— Exercise requirements —
#1 Answer these from the configuration reference below:
(a) What is the default delimiter for multiple values?
(b) What kind of links does the <external> descriptor identify?
(c) Which attribute does the <special> element carry?
#2 The configuration reference below says the @id-attr attribute on the root <doctype> element must be set correctly. In one to three sentences, state why it gives for this.
#3 Rewrite the stretch of the configuration reference from "The <profling-atts> element" through "the link target.", changing "delimiter" to "separator".

— Passage provided —
Profiling Attribute Configuration

The <profling-atts> element can contain any number of <profiling-att> elements defining the attributes used for profiling. The available attributes are:

@name
The name of the attribute.
@delm
The delimiter for multiple values. The default is a space.

Link Descriptors

<idref>
Describes an ID-IDREF linking element.
@linkend
Required. The attribute that will contain the ID of the link target.
Note: In order for ID-IDREF links to work properly, the @id-attr attribute on the root <doctype> element must be set correctly.
<idref match="xref" linkend="linkend"/>

This will match <xref linkend="abc"/>.

<external>
Identifies external (generally web) links.
@href
The name of the attribute identifying the URI of the target.
<external match="ulink" href="href"/>

This will match <ulink href="http://whatever"/>.

<fileref>
Identifies links that refer to another file in the system.
@href
The attribute containing the URI of the target file.
<external match="fileref" href="href"/>

This will match <fileref href="note.xml"/>

Graphic Descriptors

<graphic>
Names a graphic element.
@src
The attribute naming the URI of the target graphic.
Note: Currently, there is no configuration for sizing attributes, placement (inline vs. block), or other presentational aspects of graphic references. We should consider adding these. For now, these can be accounted for in html.xsl.

Specials

The <special> element is a sort of catch-all "everything else" configuration element. It carries a @type attribute describing the type or types of element it represents.

An element may have more than one type. For example, an inline code snippet would be described with type="preformatted inline".

— Collected data —

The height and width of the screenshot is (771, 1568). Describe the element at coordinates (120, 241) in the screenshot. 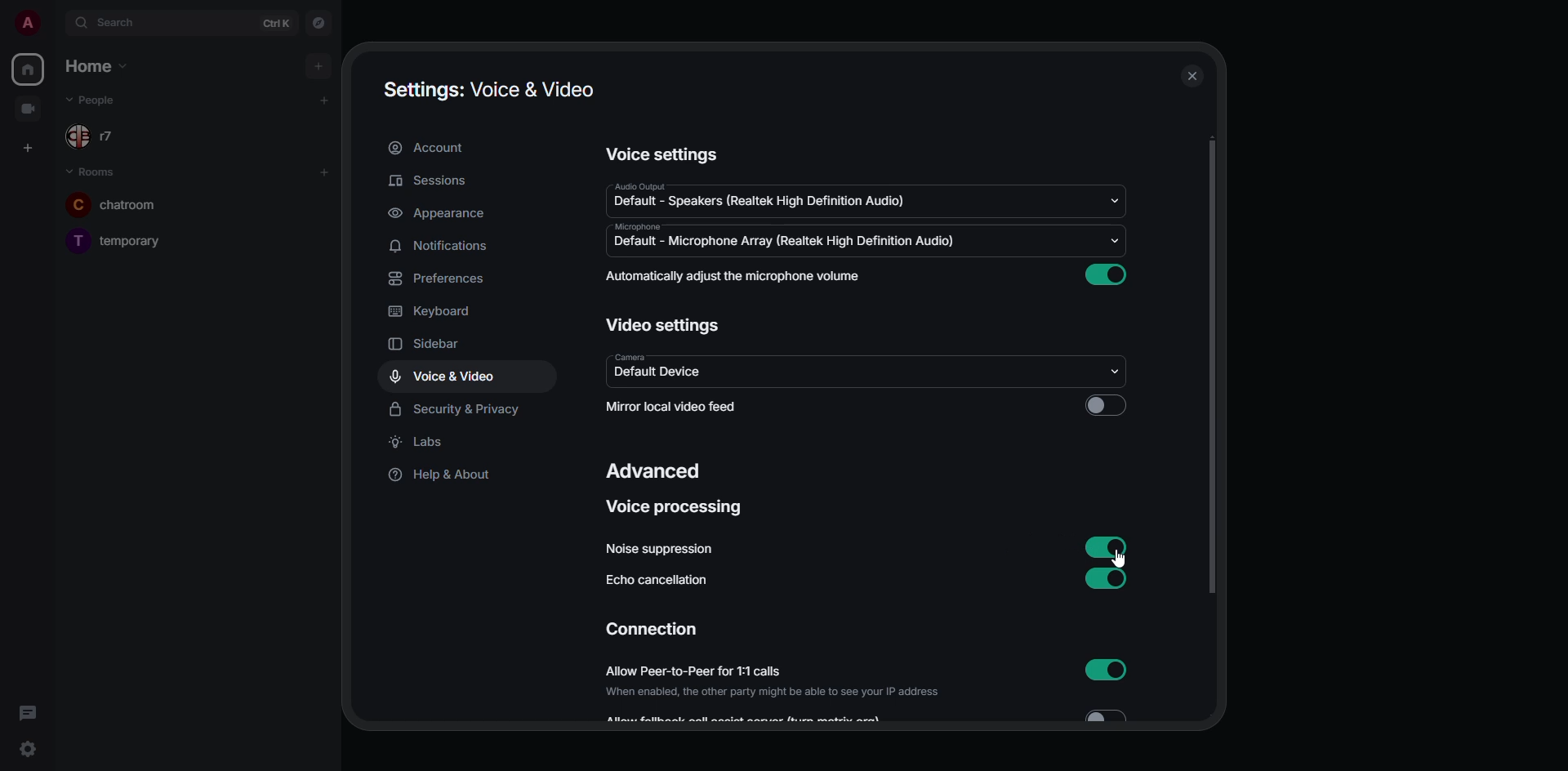

I see `room` at that location.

— Solutions to the tasks —
#1
(a) A space.
(b) External links, generally web links.
(c) The @type attribute.

#2 The @id-attr attribute on the root <doctype> element must be set correctly so that ID-IDREF links work properly.

#3
The <profling-atts> element can contain any number of <profiling-att> elements defining the attributes used for profiling. The available attributes are:

@name
The name of the attribute.
@delm
The separator for multiple values. The default is a space.

Link Descriptors

<idref>
Describes an ID-IDREF linking element.
@linkend
Required. The attribute that will contain the ID of the link target.